First, lets set up both networks with different parametrizations for :math:`\\tau` and :math:`k`.
"""

import numpy as np
from rectipy import Network

# network parameters
node = "neuron_model_templates.rate_neurons.leaky_integrator.tanh"
N = 5
dt = 1e-3
J = np.random.randn(N, N)
k_t = np.random.uniform(0.25, 4.0)
tau_t = np.random.uniform(0.25, 4.0)
k_0 = np.random.uniform(0.25, 4.0)
tau_0 = np.random.uniform(0.25, 4.0)

# target model initialization
target = Network(dt=dt)
target.add_diffeq_node("tanh", node=node, weights=J, source_var="tanh_op/r", target_var="li_op/r_in",
                       input_var="li_op/I_ext", output_var="li_op/v", clear=True,
                       node_vars={"all/li_op/k": k_t, "all/li_op/tau": tau_t})

# test model initialization
learner = Network(dt=dt)
learner.add_diffeq_node("tanh", node=node, weights=J, source_var="tanh_op/r", target_var="li_op/r_in",
                        input_var="li_op/I_ext", output_var="li_op/v", clear=True,
                        node_vars={"all/li_op/k": k_0, "all/li_op/tau": tau_0},
                        train_params=["li_op/k", "li_op/tau"])
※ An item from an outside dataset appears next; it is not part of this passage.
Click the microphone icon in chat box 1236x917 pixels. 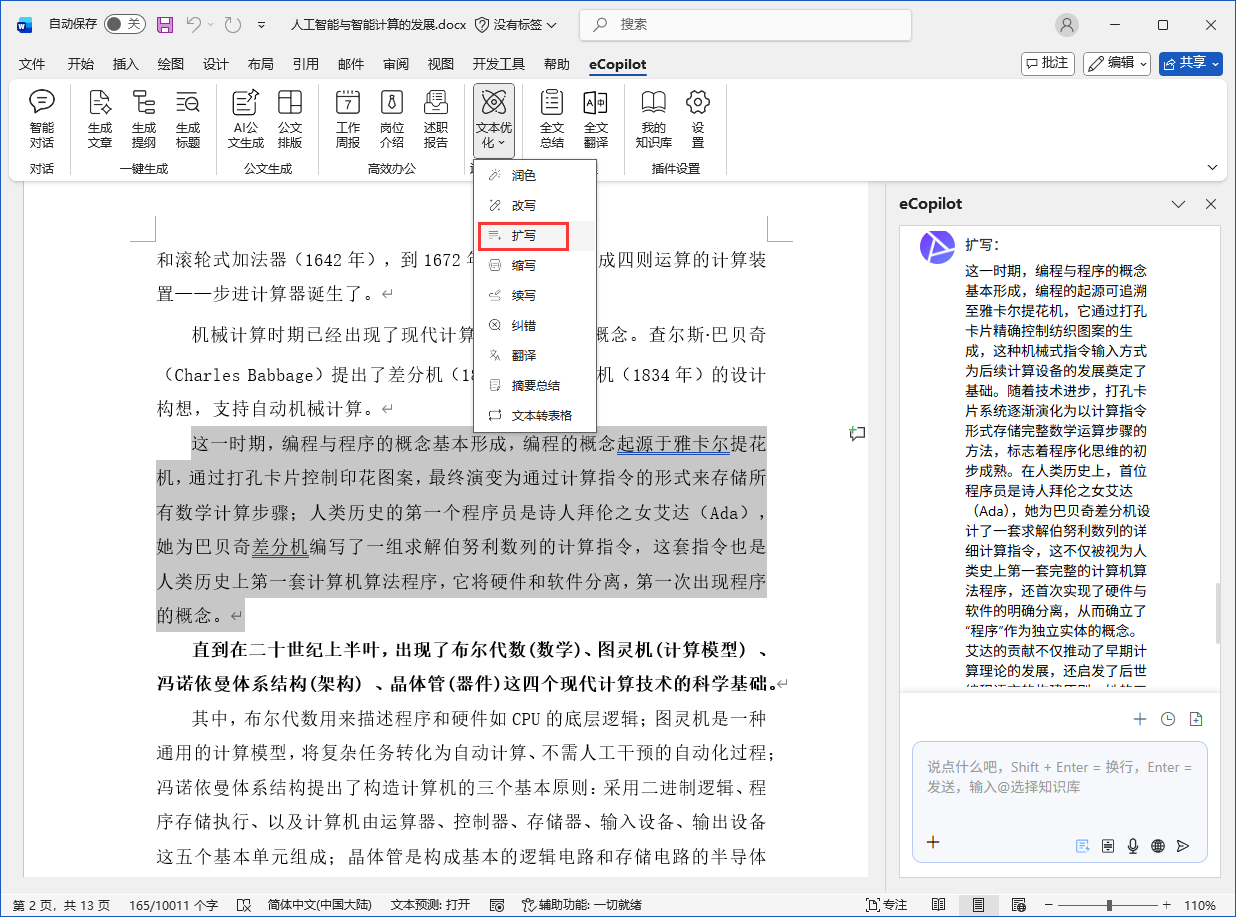click(x=1133, y=845)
print("Target network parameters: " + r"$k_t$ = " + f"{k_t}" + r", $\tau_t$ = " + f"{tau_t}.")
print("Learner network parameters: " + r"$k_0$ = " + f"{k_0}" + r", $\tau_0$ = " + f"{tau_0}.")

# %%
# As can be seen, we drew two different sets of parameters for our networks.

# %%
# Step 2: Perform online optimization
# -----------------------------------
#
# Now, we would like to optimize the parameters of our learner network in an online optimization algorithm.
# We will do this via a custom `torch` optimization procedure. As a first step, we need to compile both networks
# to be able to use them as `torch` modules:

target.compile()
learner.compile()

# %%
# Next, we are going to choose an optimization algorithm:

import torch

opt = torch.optim.Rprop(learner.parameters(), lr=0.01, etas=(0.5, 1.1), step_sizes=(1e-5, 1e-1))

# %%
# We chose the `resilient backpropagation algorithm <https://pytorch.org/docs/stable/generated/torch.optim.Rprop.html>`_
# and tweaked some of its default parameters to control the automated learning rate adjustments.
# In addition, we need to specify a loss function:

loss = torch.nn.MSELoss()

# %%
# Here, we just chose the vanilla `mean-squared error <https://pytorch.org/docs/stable/generated/torch.nn.MSELoss.html>`_.
# Finally, lets initialize a figure in which we are going to plot the progress of the online optimization:

# matplotlib settings
import matplotlib
import matplotlib.pyplot as plt

# figure layout
fig, ax = plt.subplots(ncols=2, figsize=(12, 6))
ax[0].set_xlabel("training steps")
ax[0].set_ylabel("MSE")
ax[1].set_xlabel("training steps")
ax[1].set_ylabel(r"$v$")

# %%
# Now, we are ready to perform the optimization. The code below implements a torch optimization procedure that adjusts
# the parameters :math:`\tau` and :math:`k` of the learner network every :code:`update_steps` steps, based on the
# automatically backpropagated mean-squared error between the outputs of the target and learner network in response to a
# sinusoidal extrinsic input. The optimization will run until convergence, or until a maximum number of optimization
# steps has been reached.

# model fitting
error, tol, step, update_steps, plot_steps, max_step = 10.0, 1e-5, 0, 1000, 100, 20000
mse_col, target_col, prediction_col = [], [], []
l = torch.zeros(1)
while error > tol and step < max_step:

    # calculate network outputs
    I_ext = np.sin(np.pi * step * dt) * 0.5
    targ = target.forward(I_ext)
    pred = learner.forward(I_ext)
    step += 1

    # calculate loss
    l += loss(targ, pred)

    # make optimization step
    if step % update_steps == 0:
        l.backward()
        opt.step()
        opt.zero_grad()
        l = torch.zeros(1)
        learner.detach()

    # update average error
    error = 0.95 * error + 0.05 * l.item()

    # collect data
    mse_col.append(error)
    target_col.append(targ.detach().numpy()[0])
    prediction_col.append(pred.detach().numpy()[0])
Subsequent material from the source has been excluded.